Runners on Ethiopia's Annual Wenchi Lake Trail Run. Ethiopian carbon credits sales will support local communities to develop business including eco tourism. Photo: ethiopia.travel
Two World Bank projects totaling $68 million are scheduled to begin this year in Ethiopia, aimed at restoring forests and sequestering carbon in the much fought-over Oromio region.
The Washington, D.C.-based World Bank says its goal is to reduce poverty, but all its decisions must be guided by a commitment to promote foreign investment and international trade and facilitate capital investment.
Environmentally-friendly businesses and industries in local communities, including forest tourism, are slated for development under the program.
From Mongabay. Story by Elias Gebreselassie.
Ethiopia’s massive Oromia region constitutes 34.3 percent of the country’s landmass, largely in the southwest, and holds more than a third of the country’s 100 million residents. It also harbors Ethiopia’s largest concentration of biodiversity.
The country’s most prominent program to mobilize resources toward its net-carbon-neutral-by-2025 goal, the Oromia Forested Landscape Program (OFLP), is scheduled to start this year.
The $68 million Oromia Forested Landscape Program project was established through two World Bank funds. One fund is for $18 million and is aimed at the restoration of forests on degraded land. The other is a $50 million fund for a program targeting carbon sequestration assessment and performance enhancement. Under the umbrella of the OFLP, environmentally-friendly businesses and industries in local communities, along with forest tourism, are also slated for development.
The Oromia Forested Landscape Program will receive payments of up to $50 million for verified carbon credits against an agreed forest reference emission level from the World Bank for a decade. The forest reference emission level is part of a critical policy framework that gives countries a point to measure the results they have gained from reducing emissions from deforestation and forest degradation (REDD+ implementation.)
An additional $18 million is under a five-year grant agreement focused on developing approaches that enable sustainable land use and reducing greenhouse gas emissions through the BioCarbon Fund for Sustainable Forest Landscapes. The BioCarbon Fund works to combat greenhouse gas emissions that come from the land including deforestation and forest degradation. The project will monitor and account for forest cover reductions and deforestation.

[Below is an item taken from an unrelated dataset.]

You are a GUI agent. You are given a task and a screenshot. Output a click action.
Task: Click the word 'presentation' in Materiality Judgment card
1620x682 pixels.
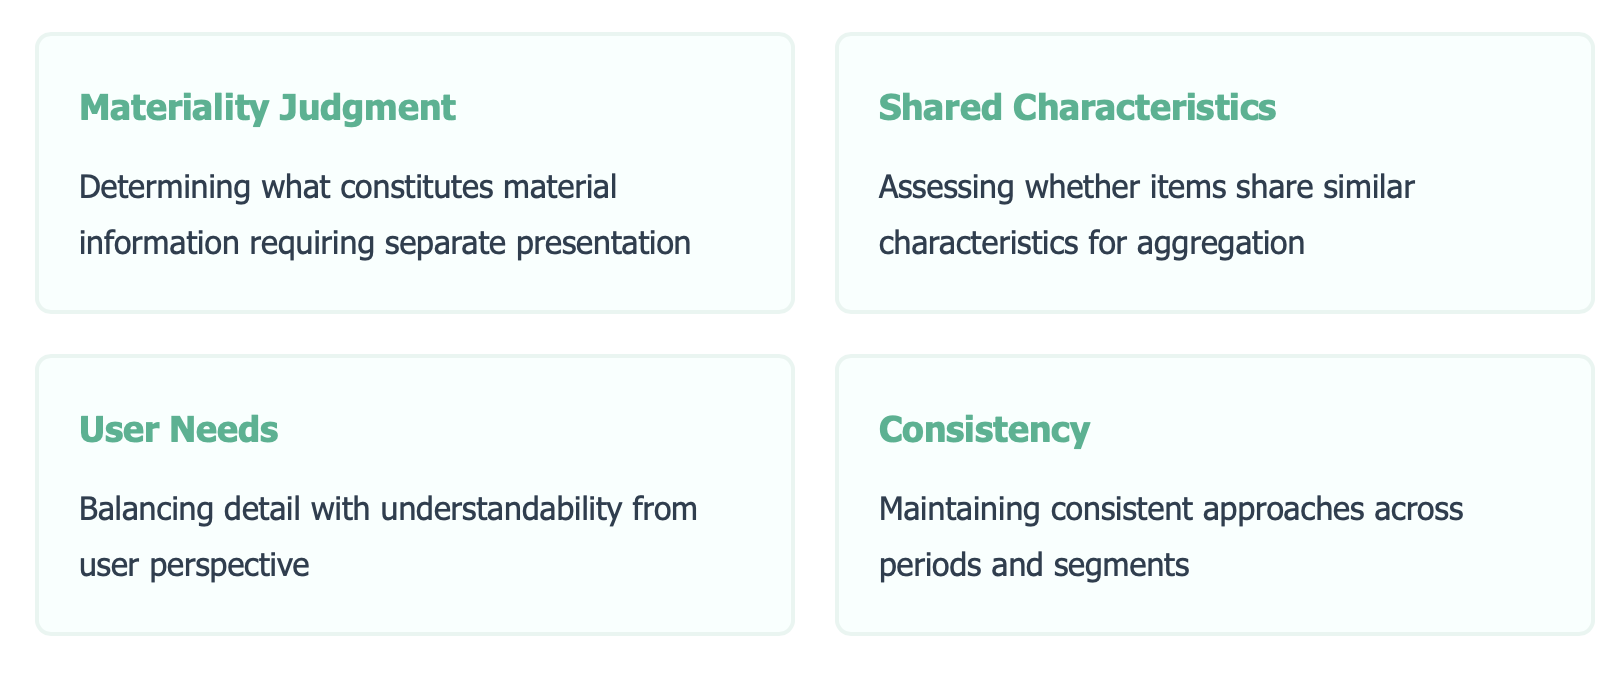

The Oromia Forested Landscape Program program is designed to build on existing landscape protection and project approaches to reducing emissions from deforestation and forest degradation in an effort to scale up and finance improved land use across Oromia.
REDD+ is a multi-platform program established by the United Nations Framework Convention on Climate Change. It provides a way for stakeholders and involved organizations to share experiences, lessons learned, and outcomes in their work, according to the REDD+ platform website. The program addresses and monitors drivers of deforestation, national strategy, safeguards, and capacity building.
Ethiopia wants to use projects like the Oromia Forested Landscape Program to implement change while gaining financial benefit. The country’s current forest cover stands at about 11.5 million hectares, according to national estimates and the U.N.’s 2015 Global Forest Resource Assessment under the Food and Agriculture Organization (FAO).
According to the FAO, a comprehensive national inventory of Ethiopia’s forests has only been done once, between 1988 and 2004. That study assessed all of Ethiopia and classified land use. It remains the primary source of national scale forest statistics, though the African Forest Forum has planned a national-level survey of planted forests. Other available data shows that forest degradation has not slowed. Global Forest Watch numbers show that between 2001 and 2014, tree cover loss peaked and remained high compared to the first part of the sampling period.
“Reducing deforestation and improving livelihood of local communities that depend on forest resources will ensure that carbon credit can be sold to the likes of World Bank, Norway and United Nations Framework Convention on Climate Change (UNFCCC),” said Yitbetu Moges, Ethiopia’s national representative for REDD+ at Ethiopia’s Ministry of Forestry. Most of the money will be invested in rural development as part of anti-poverty, pro-forest, rural economy-oriented programs, he said.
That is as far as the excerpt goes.